**WHAT YOU SHOULD DO**
In full and without alteration, write out the data below.

[Saved data entries]
· · · ·

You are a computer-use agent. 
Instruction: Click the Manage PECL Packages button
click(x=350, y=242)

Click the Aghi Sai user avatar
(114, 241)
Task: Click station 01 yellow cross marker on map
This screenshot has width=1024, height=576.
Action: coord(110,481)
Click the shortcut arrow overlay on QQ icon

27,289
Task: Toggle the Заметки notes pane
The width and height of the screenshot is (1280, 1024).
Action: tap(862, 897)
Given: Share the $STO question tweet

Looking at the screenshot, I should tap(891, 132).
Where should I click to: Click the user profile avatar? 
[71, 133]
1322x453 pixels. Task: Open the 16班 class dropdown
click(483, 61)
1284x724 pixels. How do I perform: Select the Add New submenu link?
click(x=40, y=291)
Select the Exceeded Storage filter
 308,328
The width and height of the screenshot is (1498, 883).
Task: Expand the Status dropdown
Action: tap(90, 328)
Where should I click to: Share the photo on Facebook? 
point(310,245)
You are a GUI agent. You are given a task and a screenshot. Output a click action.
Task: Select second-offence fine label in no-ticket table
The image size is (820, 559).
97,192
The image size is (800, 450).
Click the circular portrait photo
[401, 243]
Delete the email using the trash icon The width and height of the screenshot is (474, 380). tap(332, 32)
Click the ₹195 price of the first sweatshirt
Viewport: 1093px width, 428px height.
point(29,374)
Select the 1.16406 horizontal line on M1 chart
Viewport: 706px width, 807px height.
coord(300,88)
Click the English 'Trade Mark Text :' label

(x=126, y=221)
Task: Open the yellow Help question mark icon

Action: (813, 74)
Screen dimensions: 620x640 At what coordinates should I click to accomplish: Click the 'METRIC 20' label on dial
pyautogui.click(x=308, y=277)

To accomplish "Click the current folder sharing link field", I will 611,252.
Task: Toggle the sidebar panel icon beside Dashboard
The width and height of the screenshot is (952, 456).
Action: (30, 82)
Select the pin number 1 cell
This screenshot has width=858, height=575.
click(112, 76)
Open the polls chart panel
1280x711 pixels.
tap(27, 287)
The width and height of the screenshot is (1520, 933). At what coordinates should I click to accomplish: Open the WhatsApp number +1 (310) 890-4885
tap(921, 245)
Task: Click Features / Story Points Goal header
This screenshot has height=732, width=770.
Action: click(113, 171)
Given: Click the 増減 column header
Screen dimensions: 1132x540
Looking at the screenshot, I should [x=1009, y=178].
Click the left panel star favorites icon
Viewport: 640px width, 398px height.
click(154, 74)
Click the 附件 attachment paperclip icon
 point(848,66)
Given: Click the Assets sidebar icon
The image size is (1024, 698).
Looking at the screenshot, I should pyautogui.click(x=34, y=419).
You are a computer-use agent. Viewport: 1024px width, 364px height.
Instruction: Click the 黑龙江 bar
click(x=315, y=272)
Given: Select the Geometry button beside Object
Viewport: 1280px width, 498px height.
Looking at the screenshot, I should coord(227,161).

· · · ·

**ANSWER SECTION**
You are a computer-use agent. 
Instruction: Click the Manage PECL Packages button
click(x=350, y=242)

Click the Aghi Sai user avatar
(114, 241)
Task: Click station 01 yellow cross marker on map
This screenshot has width=1024, height=576.
Action: coord(110,481)
Click the shortcut arrow overlay on QQ icon

27,289
Task: Toggle the Заметки notes pane
The width and height of the screenshot is (1280, 1024).
Action: tap(862, 897)
Given: Share the $STO question tweet

Looking at the screenshot, I should tap(891, 132).
Where should I click to: Click the user profile avatar? 
[71, 133]
1322x453 pixels. Task: Open the 16班 class dropdown
click(483, 61)
1284x724 pixels. How do I perform: Select the Add New submenu link?
click(x=40, y=291)
Select the Exceeded Storage filter
 308,328
The width and height of the screenshot is (1498, 883).
Task: Expand the Status dropdown
Action: tap(90, 328)
Where should I click to: Share the photo on Facebook? 
point(310,245)
You are a GUI agent. You are given a task and a screenshot. Output a click action.
Task: Select second-offence fine label in no-ticket table
The image size is (820, 559).
97,192
The image size is (800, 450).
Click the circular portrait photo
[401, 243]
Delete the email using the trash icon The width and height of the screenshot is (474, 380). tap(332, 32)
Click the ₹195 price of the first sweatshirt
Viewport: 1093px width, 428px height.
point(29,374)
Select the 1.16406 horizontal line on M1 chart
Viewport: 706px width, 807px height.
coord(300,88)
Click the English 'Trade Mark Text :' label

(x=126, y=221)
Task: Open the yellow Help question mark icon

Action: (813, 74)
Screen dimensions: 620x640 At what coordinates should I click to accomplish: Click the 'METRIC 20' label on dial
pyautogui.click(x=308, y=277)

To accomplish "Click the current folder sharing link field", I will 611,252.
Task: Toggle the sidebar panel icon beside Dashboard
The width and height of the screenshot is (952, 456).
Action: (30, 82)
Select the pin number 1 cell
This screenshot has width=858, height=575.
click(112, 76)
Open the polls chart panel
1280x711 pixels.
tap(27, 287)
The width and height of the screenshot is (1520, 933). At what coordinates should I click to accomplish: Open the WhatsApp number +1 (310) 890-4885
tap(921, 245)
Task: Click Features / Story Points Goal header
This screenshot has height=732, width=770.
Action: click(113, 171)
Given: Click the 増減 column header
Screen dimensions: 1132x540
Looking at the screenshot, I should [x=1009, y=178].
Click the left panel star favorites icon
Viewport: 640px width, 398px height.
click(154, 74)
Click the 附件 attachment paperclip icon
 point(848,66)
Given: Click the Assets sidebar icon
The image size is (1024, 698).
Looking at the screenshot, I should pyautogui.click(x=34, y=419).
You are a computer-use agent. Viewport: 1024px width, 364px height.
Instruction: Click the 黑龙江 bar
click(x=315, y=272)
Given: Select the Geometry button beside Object
Viewport: 1280px width, 498px height.
Looking at the screenshot, I should coord(227,161).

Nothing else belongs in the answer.